Matheson Stavrev EL 2013

This is based upon the work in Matheson and Stavrev(2013) with a reconstructed and extended (to 2016) data set. This does a relatively standard "NAIRU-Phillips Curve'' model but allows for time-varying coefficients in the measurement equations. The paper also imposes inequality restrictions on the states (the time-varying coefficients) themselves, which is technically quite a bit more complicated than described in this (rather short) paper. Both the use of the time-varying coefficients (which creates a non-linear state-space model) and the handling of the inequality restrictions on the states are covered in detail as part of the State-Space/DSGE e-course.

This starts with a Phillips curve equation, which has (observable) inflation (${\pi _t}$) equal to expected inflation ($\pi _t^e$), plus terms in the unemployment gap (difference between observable unemployment ${u_t}$ and the unobservable NAIRU ($u_t^*$)), and an observable import price push ($\pi _t^m$). The resulting equation is

\begin{equation} {\pi _t} = \pi _t^e - {\kappa _t}({u_t} - u_t^*) + {\gamma _t}\hat \pi _t^m + \varepsilon _t^\pi \label{eq:matheson_phillips} \end{equation}

(Unobservable) expected inflation is derived from two observables using a time-varying average:

\begin{equation} \pi _t^e = {\theta _t}{{\bar \pi }_t} + (1 - {\theta _t})\pi _{t - 1}^{(4)} \label{eq:matheson_expinfl} \end{equation}

${{\bar \pi }_t}$ is a long-term inflation expectation and $\pi _{t - 1}^{(4)}$ is year-over-year inflation (lagged). Note that this equation has no error term and can just be substituted into \eqref{eq:matheson_expinfl}. That can be rearranged to make

\begin{equation} {\pi _t} = {\pi _{t-1}^{(4)}} + {\theta _t} ({{\bar \pi }_{t-1}} - {\pi _{t-1}^{(4)}}) - {\kappa _t}({u_t} - u_t^*) + {\gamma _t}\hat \pi _t^m +\varepsilon _t^\pi \label{eq:matheson_rearrange} \end{equation}

The state equation for the NAIRU gap is assumed to be the first order autoregression:

\begin{equation} {u_t} - u_t^* = \rho ({u_{t - 1}} - u_{t - 1}^*) + \varepsilon _t^{\left( {u - {u^*}} \right)} \end{equation}

while the NAIRU itself evolves as a random walk:

\begin{equation} u_t^* = u_{t - 1}^* + \varepsilon _t^{{u^*}} \end{equation}

${\pi _t}$, ${u_t}$, $\hat \pi _t^m$, ${{\bar \pi }_t}$ and $\pi _{t - 1}^{(4)}$ are observable. One can simplify the writing of the model by adding ${u_t} - u_t^*$ to the state vector, and then including the identity

\begin{equation} {u_t} \equiv u_t^* + ({u_t} - u_t^*) \end{equation}

The states are then $u_t^*$, ${u_t} - u_t^*$ and the time-varying coefficients ${\kappa _t}$, ${\gamma _t}$ and ${\theta _t}$. The observables are inflation (${\pi _t}$) and the unemployment rate (${u_t}$).

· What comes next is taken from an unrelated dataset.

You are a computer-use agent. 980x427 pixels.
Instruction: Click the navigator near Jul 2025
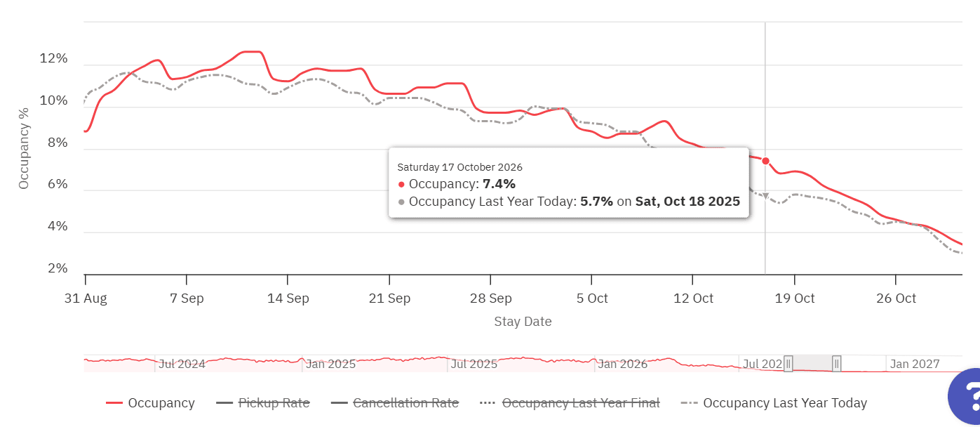tap(474, 364)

The interactions between the time-varying coefficients and the $u_t^*$ means that this is not a standard form for a state-space model, but instead, requires the methods of the Non-linear (or Extended) Kalman filter.

This includes several programs with different levels of complexity:

kfunconstrain.rpf

Estimates the basic "gap" model with fixed rather than time-varying coefficients in the Phillips curve. (This is not included in the paper, though almost certainly would have been done as a first step).

ekfunconstrain.rpf

Estimates the model allowing for time-varying coefficients in the Phillips curve, but without constraints on their values.

ekfconstrain.rpf

Estimates the model allowing for time-varying coefficients in the Phillips curve, including constraints on their values, as is (somewhat vaguely) described in the paper.

ekfexponential.rpf

Estimates the model allowing for time-varying coefficients but using exponential and logistic parameterizations to implement the constraints. (This is an alternative to the method employed in the paper).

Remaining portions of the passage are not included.